**PROBLEM TO WORK ON**
Among the records below, find the lines that contain "computer" and copy each of them.

**DATASET**
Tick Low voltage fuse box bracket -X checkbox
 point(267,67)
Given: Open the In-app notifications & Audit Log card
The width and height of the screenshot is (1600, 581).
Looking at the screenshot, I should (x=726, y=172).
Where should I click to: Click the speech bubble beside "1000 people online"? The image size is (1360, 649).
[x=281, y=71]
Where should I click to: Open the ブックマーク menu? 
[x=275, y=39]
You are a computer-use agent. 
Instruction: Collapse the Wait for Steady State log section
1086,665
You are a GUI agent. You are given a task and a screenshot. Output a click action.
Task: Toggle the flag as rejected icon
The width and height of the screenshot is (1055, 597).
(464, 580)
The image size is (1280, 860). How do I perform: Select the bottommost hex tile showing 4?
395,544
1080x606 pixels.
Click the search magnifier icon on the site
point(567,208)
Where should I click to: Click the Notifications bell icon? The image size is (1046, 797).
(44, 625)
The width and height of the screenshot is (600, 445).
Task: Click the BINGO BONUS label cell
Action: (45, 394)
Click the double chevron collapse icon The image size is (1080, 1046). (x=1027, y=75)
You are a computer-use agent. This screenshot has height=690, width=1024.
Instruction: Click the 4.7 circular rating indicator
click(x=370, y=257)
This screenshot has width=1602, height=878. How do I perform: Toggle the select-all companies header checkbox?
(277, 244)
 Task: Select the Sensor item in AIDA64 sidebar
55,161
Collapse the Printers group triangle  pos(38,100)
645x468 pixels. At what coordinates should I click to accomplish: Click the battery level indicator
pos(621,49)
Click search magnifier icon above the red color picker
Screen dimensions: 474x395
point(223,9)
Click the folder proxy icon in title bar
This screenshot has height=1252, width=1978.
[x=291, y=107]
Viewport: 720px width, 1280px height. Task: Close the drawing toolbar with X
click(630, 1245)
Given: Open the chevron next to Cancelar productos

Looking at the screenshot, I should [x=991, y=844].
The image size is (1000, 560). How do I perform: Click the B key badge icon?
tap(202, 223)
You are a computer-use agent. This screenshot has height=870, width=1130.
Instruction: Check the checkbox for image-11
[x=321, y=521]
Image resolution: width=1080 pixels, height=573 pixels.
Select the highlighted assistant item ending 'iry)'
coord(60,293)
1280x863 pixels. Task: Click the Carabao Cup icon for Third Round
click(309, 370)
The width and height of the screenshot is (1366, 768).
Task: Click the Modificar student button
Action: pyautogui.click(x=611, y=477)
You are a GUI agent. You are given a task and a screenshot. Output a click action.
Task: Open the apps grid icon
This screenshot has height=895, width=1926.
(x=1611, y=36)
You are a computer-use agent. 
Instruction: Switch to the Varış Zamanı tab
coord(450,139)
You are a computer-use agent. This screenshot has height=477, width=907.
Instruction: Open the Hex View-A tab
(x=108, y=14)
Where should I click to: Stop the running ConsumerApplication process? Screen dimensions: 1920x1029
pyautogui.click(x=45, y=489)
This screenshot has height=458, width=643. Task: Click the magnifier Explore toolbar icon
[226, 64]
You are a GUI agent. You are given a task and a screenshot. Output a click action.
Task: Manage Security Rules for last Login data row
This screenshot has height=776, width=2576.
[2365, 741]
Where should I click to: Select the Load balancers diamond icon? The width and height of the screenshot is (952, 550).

**TASK OUTPUT**
You are a computer-use agent. 
You are a computer-use agent. This screenshot has height=690, width=1024.
You are a computer-use agent. This screenshot has height=870, width=1130.
You are a computer-use agent. 
You are a computer-use agent. This screenshot has height=477, width=907.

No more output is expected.